# Facilitator Speaking Notes

### Overview for Facilitator
Speaking notes for an Introduction to Alliance Digital Research Infrastructure (DRI) with workshop participants. Learners should already be familiar with the concept of a terminal, and the basics of DRAC's infrastructure. This session will introduce learners to JupyterHub, submitting a slurm job, and running the CLASSIC model.

Instructions for the facilitator are italicized. Code sections indicate commands that the facilitator should enter and execute in their own terminal.

**Note:** This tutorial was designed for use on a Magic Castle virtual cluster.

### Introduction

*Pass out a username and password to each workshop participant, they will need it to log onto the JupyterHub*

We are going to connect to a DRAC's cluster using JupyterHub. JupyterHub is a development environment which will give us a more user friendly interface than the terminal for interacting with the cluser.

*Write the JupyterHub URL on the board and get students to navigate to it*

*Follow along with the instructions below to demonstrate what to do*
<br>You should be directed to a login page. Use the Username and Password provided to sign in. You can leave the "OTP" field blank.

You will be redirected to a "Server Options" page.

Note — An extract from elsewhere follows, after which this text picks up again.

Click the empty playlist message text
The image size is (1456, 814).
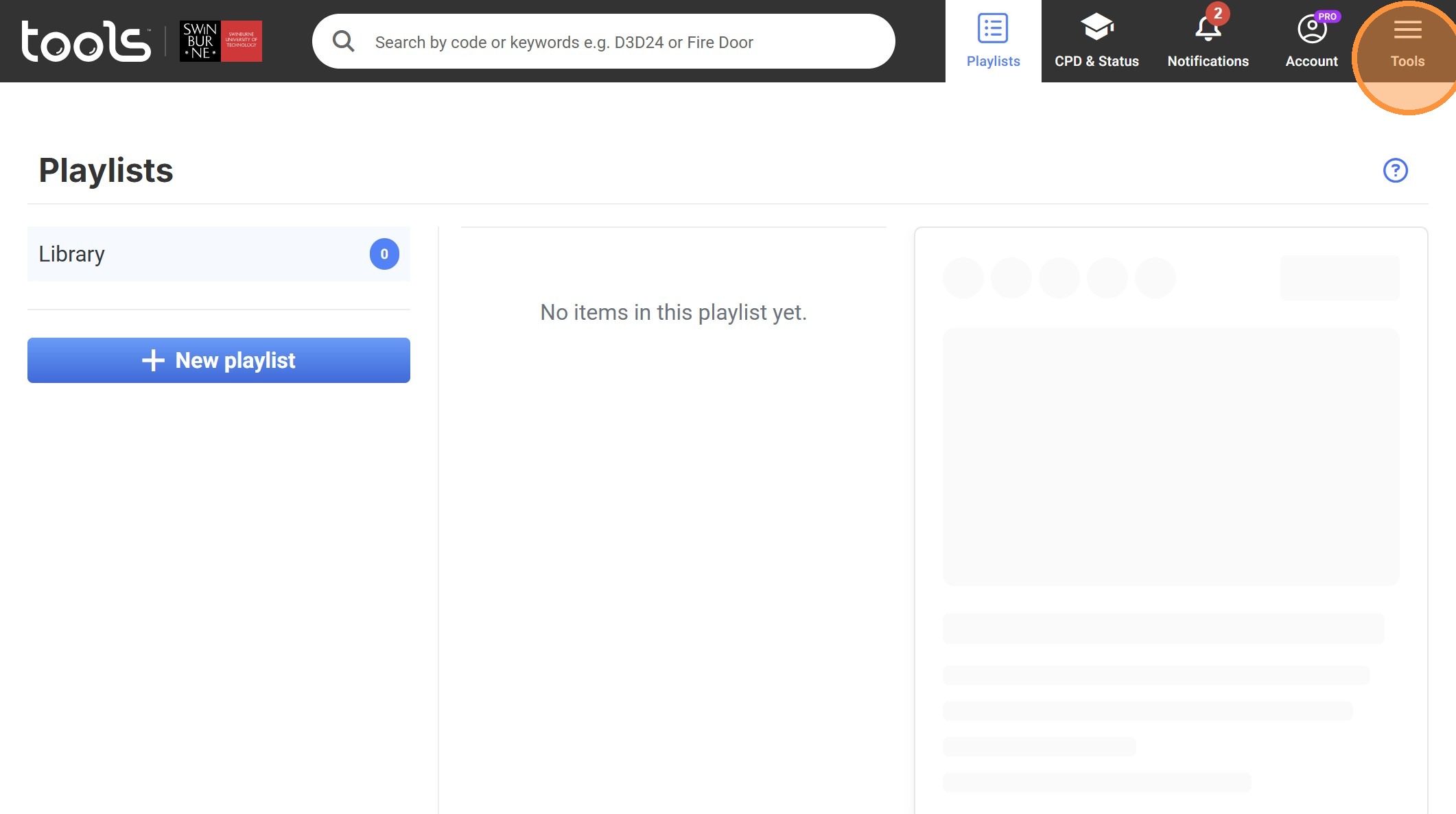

Update the following fields:
- **Time (hours)**: 3
- **Memory**: 1500

Then click the "Start" button.

You will see a message that your server is starting up. It may take a minute for the server to launch. 

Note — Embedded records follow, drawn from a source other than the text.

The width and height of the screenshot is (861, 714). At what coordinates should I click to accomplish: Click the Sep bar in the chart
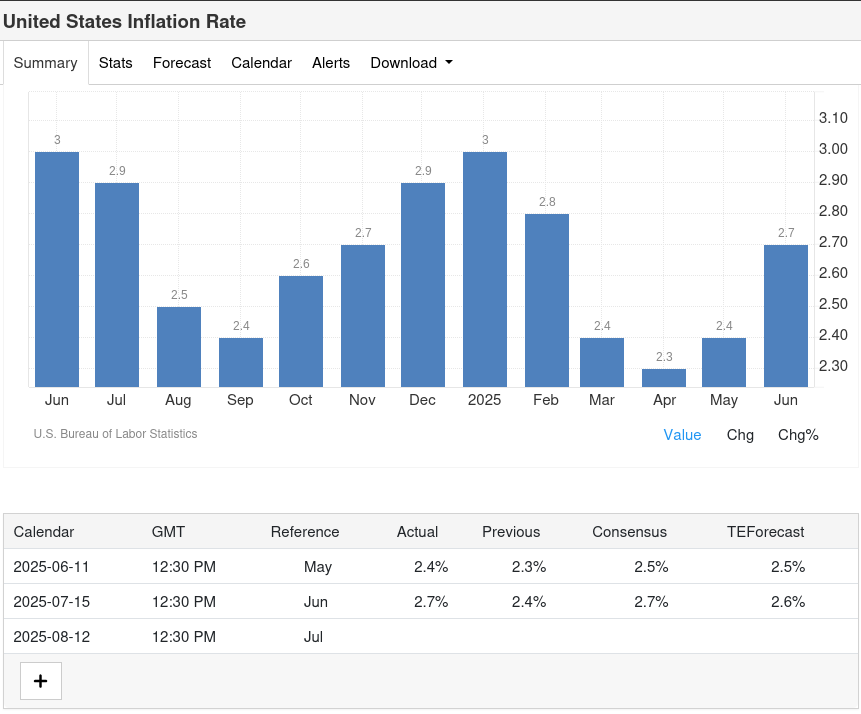point(241,363)
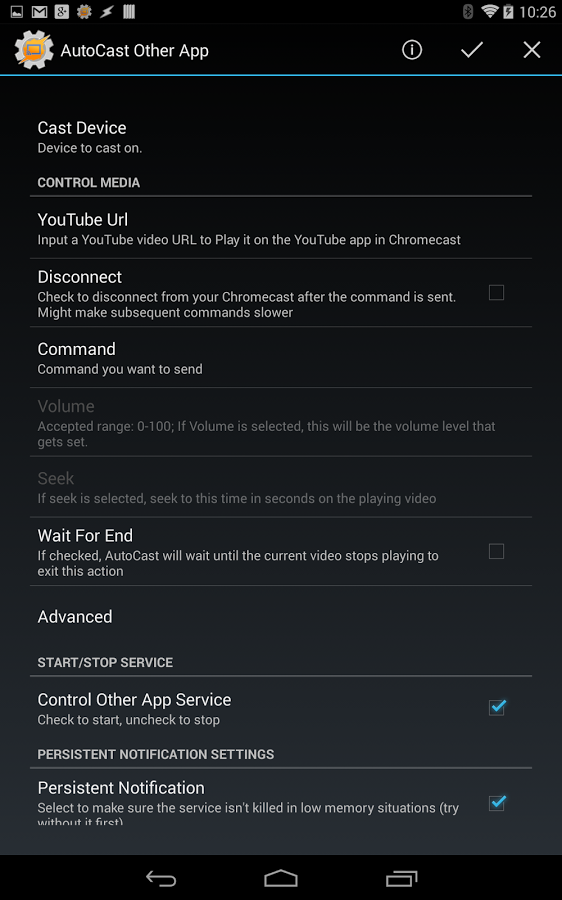Screen dimensions: 562x900
Task: Uncheck Control Other App Service
Action: point(497,707)
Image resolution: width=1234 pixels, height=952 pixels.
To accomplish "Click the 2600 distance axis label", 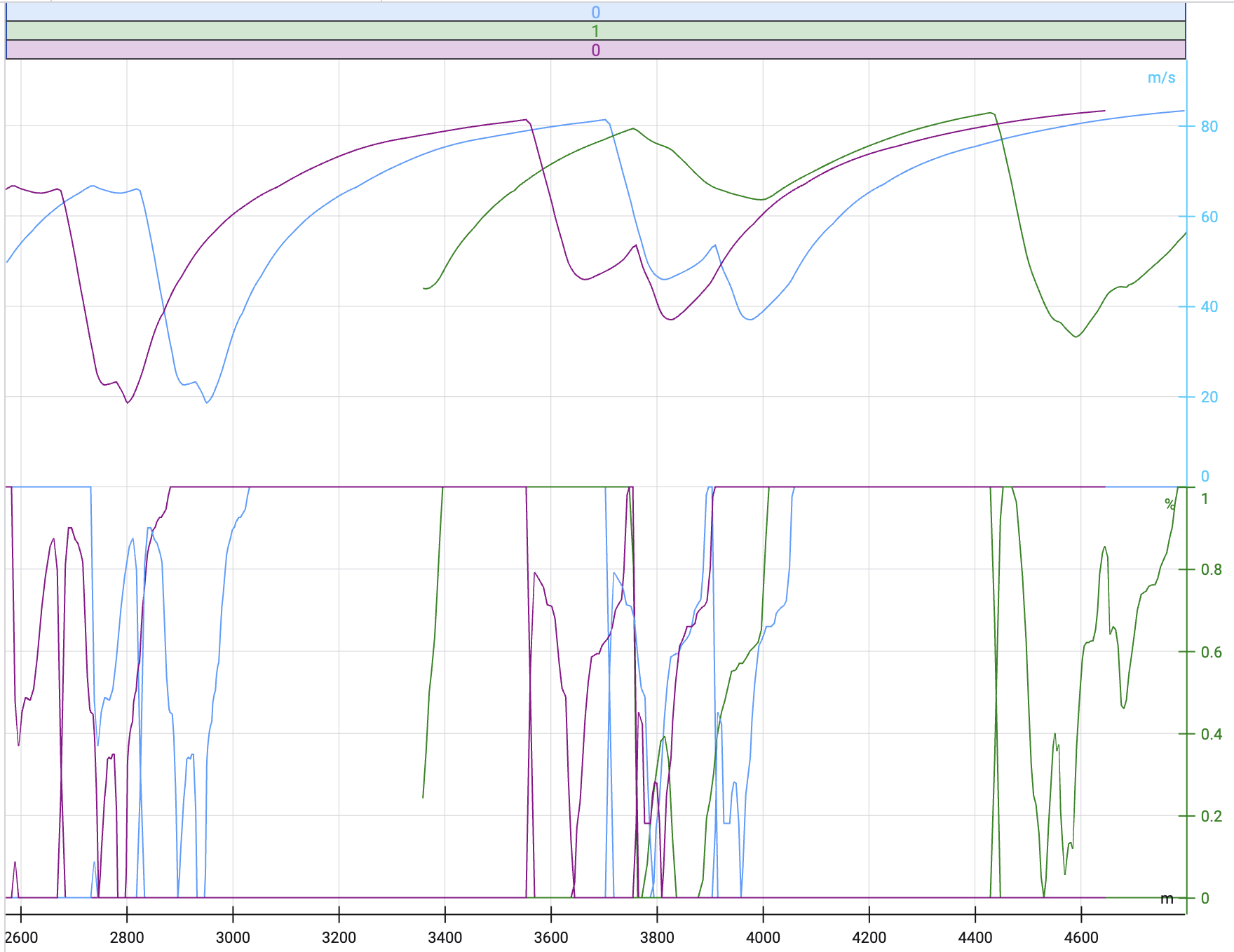I will (21, 937).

*Give students a quick tour of the JupyterHub interface*

*Get everyone to open a terminal*
*Get them to do basic `ls`, `pwd`, `cd` commands to familarize themselves, and point out how they can navigate around to different files in using the file navigation bar on the left hand side of the screen.*

*Point out CLASSIC files, and show them around*

### Environment Configuration

We need to configure our environment by loading a few packages into JupyterLab.

I like to think of packages as tools that I can add into my toolbox. Each package is a big or small tool that lets me accomplish a task a lot more efficiently than if I didn't have it. 

Navigate to the "Softwares" menu on the sidebar, and search for "scipy-stack/2023b" and Load it.

#### Import xarray

There is a package we will need called xarray. We need to install it on the machine. 

In the terminal enter
`pip install xarray --no-index`

### Submitting a job

Next, we're going to send a job request to the server to run the CLASSIC model.

We need to submit our job request to DRAC's scheduling software, called slurm. DRAC needs a scheduling software because it can have high demand, but finite resources available.

Before we submit our job, let's take a looks at what we're asking the computer to run. 

*Navigate to the `classic_submit_dra.sh` script*

The job we're going to submit runs the follow bash script. The computer will read and execute each line one by one from top to bottom. 

Let's go through it together. 

`#!/bin/sh`
This tells our computer to open a shell where bash commands will be entered.

```
#SBATCH --nodes=1
#SBATCH --ntasks-per-node=4
#SBATCH --time=00:30:00
#SBATCH --mem=2G
```
These are a series of commands for the slurm scheduling software, informing it of the resources that our job will require which will help it schedule the job. 

When thinking about scheduling, I like to envision a landromat.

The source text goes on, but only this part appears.